Source passage:

# # # # # # #

# Back boiler heating system - Noise when pump is off



## Conshine (15 Oct 2010)

I have an open fire with a back boiler.

Lit the first fire of the year yesterday and once the fire got really hot, at the kind of temperature that the pump would usually kick in, there was a gushing noise from the pipes, and loud rattling, as though somebody was shaking them rigorously. The pump was however turned off.

I went to the hot press and the noise was pretty loud up there too.

The water in the tank however was not hot.
It would usually be boiling with the fire going.

Any ideas before I call a plumber?


----------



## villa 1 (15 Oct 2010)

Check to see if the spindle in the pump is not stuck. This can happen when the pump has beem idle for a prolonged spell. This spindle is attached to the motor that in turn operates the impeller that moves the water in the pump. The spindle which may need to manually turned is accessable through the blead screw on the front face of the pump.
The gushing/rattling noise is water boiling in the boiler and this boiled water circulating around the piping circuit to the hot water cylinder( gravity circuit, hopefully you have one!!)
You should also check to see if the pipe thermostat operating the pump is working properly.
If all this fails call a qualified plumber familiar with solid fuel open vented heating systems. Hope this helps


----------

# # # # # # #

Jobs:
(1) Copy the part of the back boiler forum thread that starts at "Any ideas before" and ends at "is working properly.", including both ends.
(2) In the records, repeat the lines starting at the line that contains "Where should I click to: Tap" and ending at the line that contains "coord(143,183)", with both of those lines included and nothing else.

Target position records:
# # # # # # #

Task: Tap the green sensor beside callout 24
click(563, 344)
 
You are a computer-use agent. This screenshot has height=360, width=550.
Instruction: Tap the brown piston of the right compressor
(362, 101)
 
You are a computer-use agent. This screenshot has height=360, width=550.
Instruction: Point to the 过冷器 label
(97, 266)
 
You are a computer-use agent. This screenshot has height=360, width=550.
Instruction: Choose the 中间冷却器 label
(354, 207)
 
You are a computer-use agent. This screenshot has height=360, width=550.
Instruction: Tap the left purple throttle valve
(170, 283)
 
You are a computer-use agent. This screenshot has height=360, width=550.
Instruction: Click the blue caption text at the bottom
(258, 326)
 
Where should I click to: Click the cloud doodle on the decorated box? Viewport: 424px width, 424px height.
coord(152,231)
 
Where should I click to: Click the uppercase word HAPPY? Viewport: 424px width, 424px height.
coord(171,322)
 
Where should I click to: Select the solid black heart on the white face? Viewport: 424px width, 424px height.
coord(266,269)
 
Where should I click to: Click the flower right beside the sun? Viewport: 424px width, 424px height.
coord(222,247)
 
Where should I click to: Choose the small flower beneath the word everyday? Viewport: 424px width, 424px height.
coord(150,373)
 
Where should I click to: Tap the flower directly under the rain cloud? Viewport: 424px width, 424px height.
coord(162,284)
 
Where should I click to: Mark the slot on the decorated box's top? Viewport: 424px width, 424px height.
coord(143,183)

# # # # # # #

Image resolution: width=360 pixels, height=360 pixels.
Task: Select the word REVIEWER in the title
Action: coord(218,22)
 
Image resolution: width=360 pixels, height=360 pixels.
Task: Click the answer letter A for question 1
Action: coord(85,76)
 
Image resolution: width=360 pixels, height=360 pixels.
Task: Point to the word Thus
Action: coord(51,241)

# # # # # # #

Task solutions:
(1)
Any ideas before I call a plumber?


----------



## villa 1 (15 Oct 2010)

Check to see if the spindle in the pump is not stuck. This can happen when the pump has beem idle for a prolonged spell. This spindle is attached to the motor that in turn operates the impeller that moves the water in the pump. The spindle which may need to manually turned is accessable through the blead screw on the front face of the pump.
The gushing/rattling noise is water boiling in the boiler and this boiled water circulating around the piping circuit to the hot water cylinder( gravity circuit, hopefully you have one!!)
You should also check to see if the pipe thermostat operating the pump is working properly.

(2)
Where should I click to: Tap the flower directly under the rain cloud? Viewport: 424px width, 424px height.
coord(162,284)
 
Where should I click to: Mark the slot on the decorated box's top? Viewport: 424px width, 424px height.
coord(143,183)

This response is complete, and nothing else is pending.